2025スーパーGT GT300富士合同テスト 小山美姫がドライブするapr LC500h GT 2月6〜7日に富士スピードウェイで行われたGTエントラント協会主催のGT300合同テストで、2025年シーズンからスーパーGTにフル参戦する小山美姫が31号車apr LC500h GTを初ドライブ。その手応えを聞いた。
小山はFIA-F4からWシリーズ、フォーミュラ・リージョナル・ジャパニーズ・チャンピオンシップとフォーミュラレースで活躍。スーパーGTでは2023年にANEST IWATA Racing RC F GT3で決勝デビューし、2024年はアールキューズ AMG GT3で3レースを戦った。そして2025年、aprのエースカーである31号車apr LC500h GTで自身初のGT300フル参戦が決まった。
その知らせは、1月にTOYOTA GAZOO Racingから発表された参戦体制で明らかになったことだが、小山は「前から(発表を)ずっと待っていたわけではなく、体制発表が行われたタイミングくらいで『乗れるんだ』と知ったのでビックリしました」と、そのときの心境を振り返る。
「昨年はスーパー耐久シリーズに一年間参戦させてもらいましたけど、スーパーGTフル参戦に向けて『少しでもGT車両に慣れて走行距離を稼ぐ』ことがひとつの目標でもありました。それがこうしてフル参戦に繋がったことは、何よりもいちばんの結果だと思うので良かったです」
合同テストでapr LC500h GTを初ドライブした小山は、2日間4セッションで順調に走行を重ねた。GTA-GT300規定の車両に乗るのは2024年7月のSUGOテスト以来となるが、違和感なく乗ることができたと小山は言う。
「昨シーズンまでレクサスRC FやメルセデスAMGといったGT3車両に多く乗りましたけど、やはりそれぞれのクルマで特性が違うことは普通ですし、今回がLC500hで初走行ということもあり、あまり深い部分までテストできていないので、まだこれからですね。でも、タイムは良いのでフィーリングは悪くないと思います」
「ただタイヤに関しては、どこまで自分がしっかりとペースを掴むことができるかが大事になってくるので、ひとまずユーズドタイヤで走行を重ねることができたのは、初乗りにしては良かったです。一方で、今年は予選アタックに挑むことになるので、そこでタイムを出さないといけません。その点はまだ緊張感が残るといいますか、不安な部分ではあります」
■日本語習熟中の“優男”ラスムッセンとともに表彰台を狙う
apr LC500h GTでの初ドライブをそう語った小山だが、おなじくapr LC500h GTで初のスーパーGTフル参戦になるのが、パートナーのオリバー・ラスムッセンだ。合同テストにも参加し、小山、根本悠生とともに走行を重ねたデンマーク人ドライバーの印象を聞くと、海外経験豊富な小山をしても「あまり見たことのないくらい、ていねいな人です」と笑顔でエピソードを語った。

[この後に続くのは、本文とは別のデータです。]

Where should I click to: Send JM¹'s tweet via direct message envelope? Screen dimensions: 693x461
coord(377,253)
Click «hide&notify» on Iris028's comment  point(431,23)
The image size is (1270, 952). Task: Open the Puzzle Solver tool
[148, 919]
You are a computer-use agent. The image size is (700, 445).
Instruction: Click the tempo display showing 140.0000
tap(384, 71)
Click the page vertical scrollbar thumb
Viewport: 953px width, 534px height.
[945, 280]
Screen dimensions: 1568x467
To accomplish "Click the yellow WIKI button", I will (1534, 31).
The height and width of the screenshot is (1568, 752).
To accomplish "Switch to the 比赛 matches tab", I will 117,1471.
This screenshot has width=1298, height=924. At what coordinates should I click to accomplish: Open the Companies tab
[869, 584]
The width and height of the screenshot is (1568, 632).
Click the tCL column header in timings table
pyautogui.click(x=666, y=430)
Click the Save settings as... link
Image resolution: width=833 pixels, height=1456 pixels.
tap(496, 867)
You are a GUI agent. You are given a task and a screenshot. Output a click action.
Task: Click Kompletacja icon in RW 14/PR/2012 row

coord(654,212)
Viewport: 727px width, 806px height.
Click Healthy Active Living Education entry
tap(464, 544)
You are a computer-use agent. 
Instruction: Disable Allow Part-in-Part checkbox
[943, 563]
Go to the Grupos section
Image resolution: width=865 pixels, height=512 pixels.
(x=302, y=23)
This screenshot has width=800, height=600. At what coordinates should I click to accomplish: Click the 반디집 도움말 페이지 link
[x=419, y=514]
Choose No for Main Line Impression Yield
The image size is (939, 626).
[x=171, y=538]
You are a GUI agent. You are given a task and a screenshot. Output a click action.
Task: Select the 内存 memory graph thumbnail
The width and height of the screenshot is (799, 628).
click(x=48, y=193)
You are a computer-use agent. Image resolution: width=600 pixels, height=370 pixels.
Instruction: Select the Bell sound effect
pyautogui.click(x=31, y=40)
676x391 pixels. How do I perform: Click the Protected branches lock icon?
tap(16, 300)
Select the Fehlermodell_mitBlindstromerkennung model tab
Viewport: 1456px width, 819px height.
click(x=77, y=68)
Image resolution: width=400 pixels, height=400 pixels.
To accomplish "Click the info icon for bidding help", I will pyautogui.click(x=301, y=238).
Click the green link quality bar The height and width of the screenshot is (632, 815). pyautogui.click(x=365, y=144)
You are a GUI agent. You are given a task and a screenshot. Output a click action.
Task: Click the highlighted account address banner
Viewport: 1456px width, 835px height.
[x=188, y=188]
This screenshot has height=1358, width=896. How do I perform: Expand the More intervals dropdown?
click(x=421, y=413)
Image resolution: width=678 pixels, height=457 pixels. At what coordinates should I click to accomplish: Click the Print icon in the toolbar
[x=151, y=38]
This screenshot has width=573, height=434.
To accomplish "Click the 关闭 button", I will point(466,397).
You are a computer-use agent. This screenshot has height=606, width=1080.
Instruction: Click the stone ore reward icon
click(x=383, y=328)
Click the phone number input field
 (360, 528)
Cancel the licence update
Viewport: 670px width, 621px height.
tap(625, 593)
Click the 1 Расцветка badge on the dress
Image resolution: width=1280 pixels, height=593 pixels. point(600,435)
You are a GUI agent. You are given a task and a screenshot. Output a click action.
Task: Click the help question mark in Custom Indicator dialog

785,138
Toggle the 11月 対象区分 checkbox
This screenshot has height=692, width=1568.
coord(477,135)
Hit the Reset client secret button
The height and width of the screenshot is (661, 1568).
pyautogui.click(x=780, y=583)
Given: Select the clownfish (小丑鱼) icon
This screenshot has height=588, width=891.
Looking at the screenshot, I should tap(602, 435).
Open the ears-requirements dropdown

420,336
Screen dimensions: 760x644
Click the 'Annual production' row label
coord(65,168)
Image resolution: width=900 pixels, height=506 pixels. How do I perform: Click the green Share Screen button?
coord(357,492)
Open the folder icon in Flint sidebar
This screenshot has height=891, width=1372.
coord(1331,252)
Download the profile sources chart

「何と言うか『私がもっと気を遣ったほうが良いのかな』と思うくらい日本人よりも気を遣ってくれますね。シート合わせのときは、オリバーが終わって私の番になったときも来てサポートしてくれました。それも、ひとつひとつのことを自分のことのように真剣に取り組んでくれます。もちろんチームのために何かをするのは当然のことかもしれませんけど、チームメイトなどは関係なく、優しくて面倒見が良いタイプだと思います」
「あと、日本語もどんどんと覚えていて、搬入日に帰るとき『また明日ね』と言われたんですよ(笑)。GT300のことも『じーてぃーさんびゃく』と言ったり、私がメカニックさんと年齢の話をしていたときの日本語も聞き取っていたり、すごく覚えが早いです。日本語の勉強もしっかりしているようで、これからは悪口も言えません(笑)」
ちなみにラスムッセンの走りについては、テストを見る限りは「慎重派」という印象を受けたとのこと。そんな新パートナーとともに、小山はスーパーGTフル参戦初年度の目標を述べた。
「私にとってはスーパーGTのフル参戦は初めてのことなので、まずは本当に皆さんに感謝したいですし、嬉しい気持ちです。でも、同時に結果を出さないといけません。チームは勝ちたいという思いもありますけど、まずは表彰台を獲得したいですね」
小山にとってaprは昨年のスーパー耐久シリーズで所属していたこともあり、コミュニケーションは何ら問題なさそう。この話を聞いているときや2日間の合同テストでも雰囲気は明るそうで、今季はapr LC500h GTが新ドライバーコンビながらシリーズをかき乱す存在になるかもしれない。